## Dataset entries
----------------------------------------
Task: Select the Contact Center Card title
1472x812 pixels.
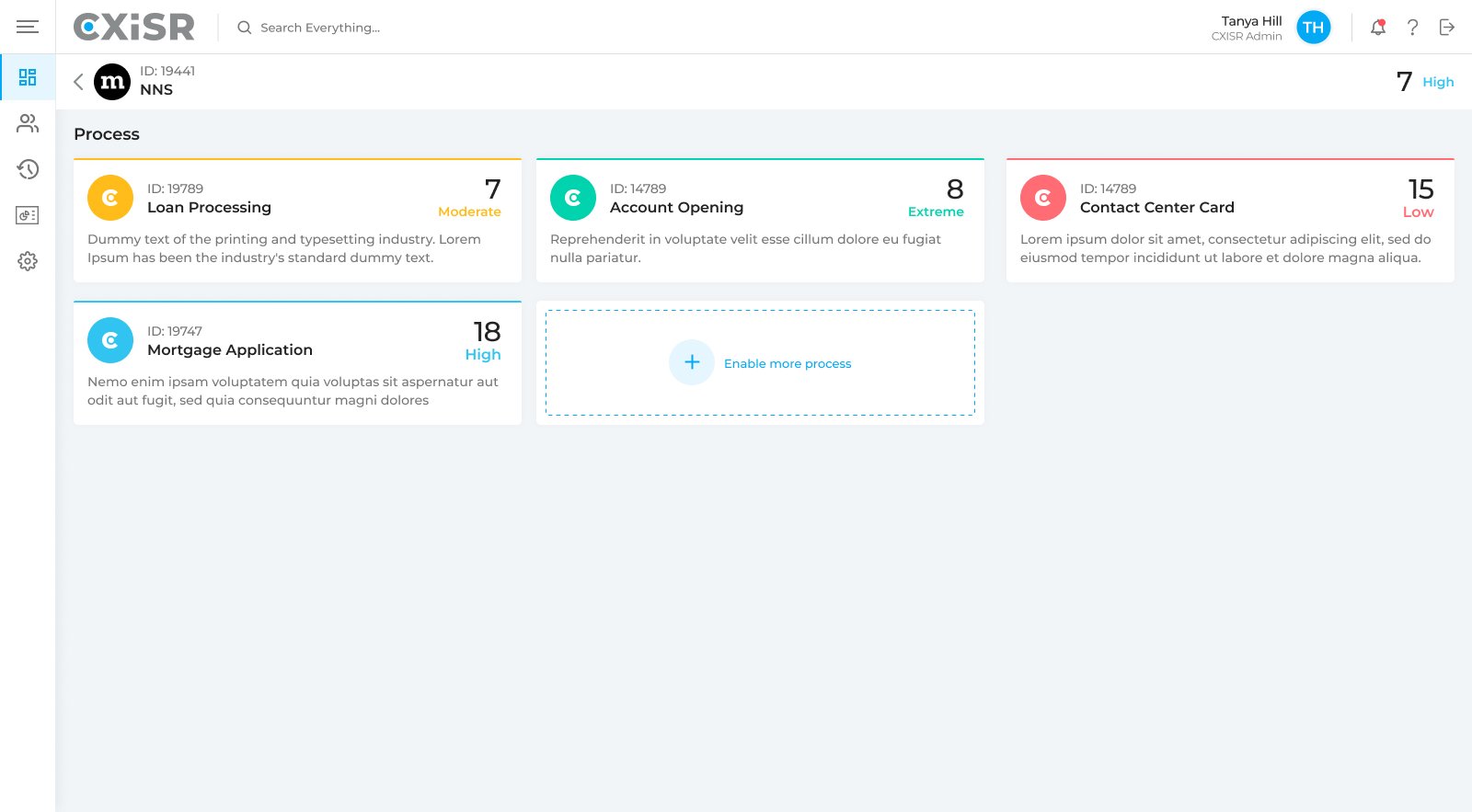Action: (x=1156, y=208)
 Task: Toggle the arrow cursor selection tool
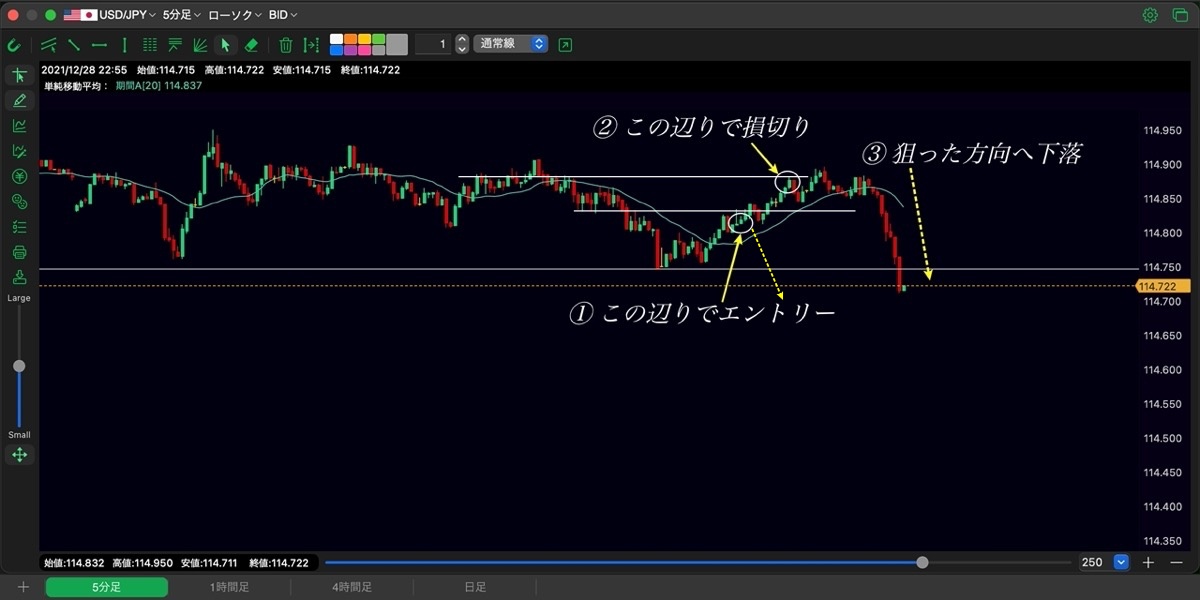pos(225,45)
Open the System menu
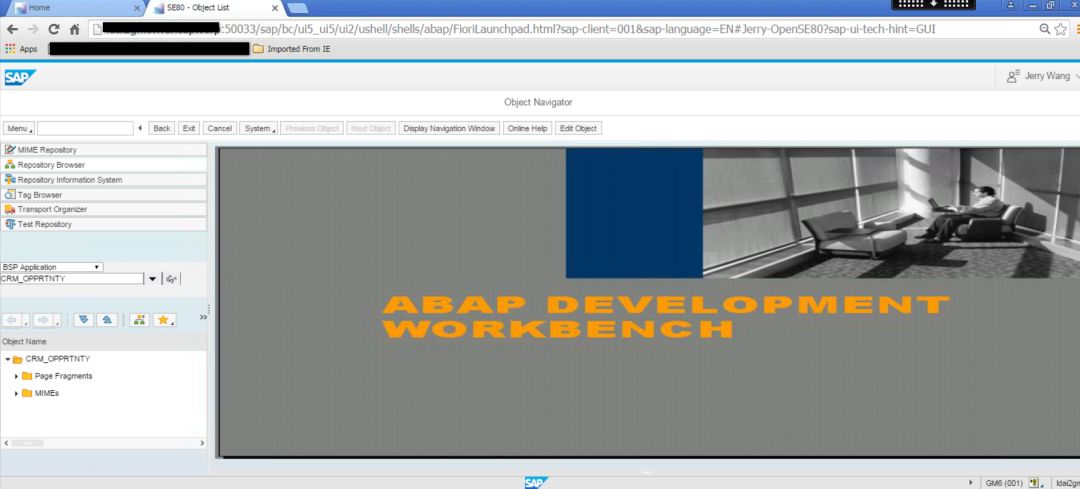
----------------------------------------
## The problem
Transcribe the records word for word and include no pictures.

## Completed task
Task: Select the Contact Center Card title
1472x812 pixels.
Action: (x=1156, y=208)
 Task: Toggle the arrow cursor selection tool
pos(225,45)
Open the System menu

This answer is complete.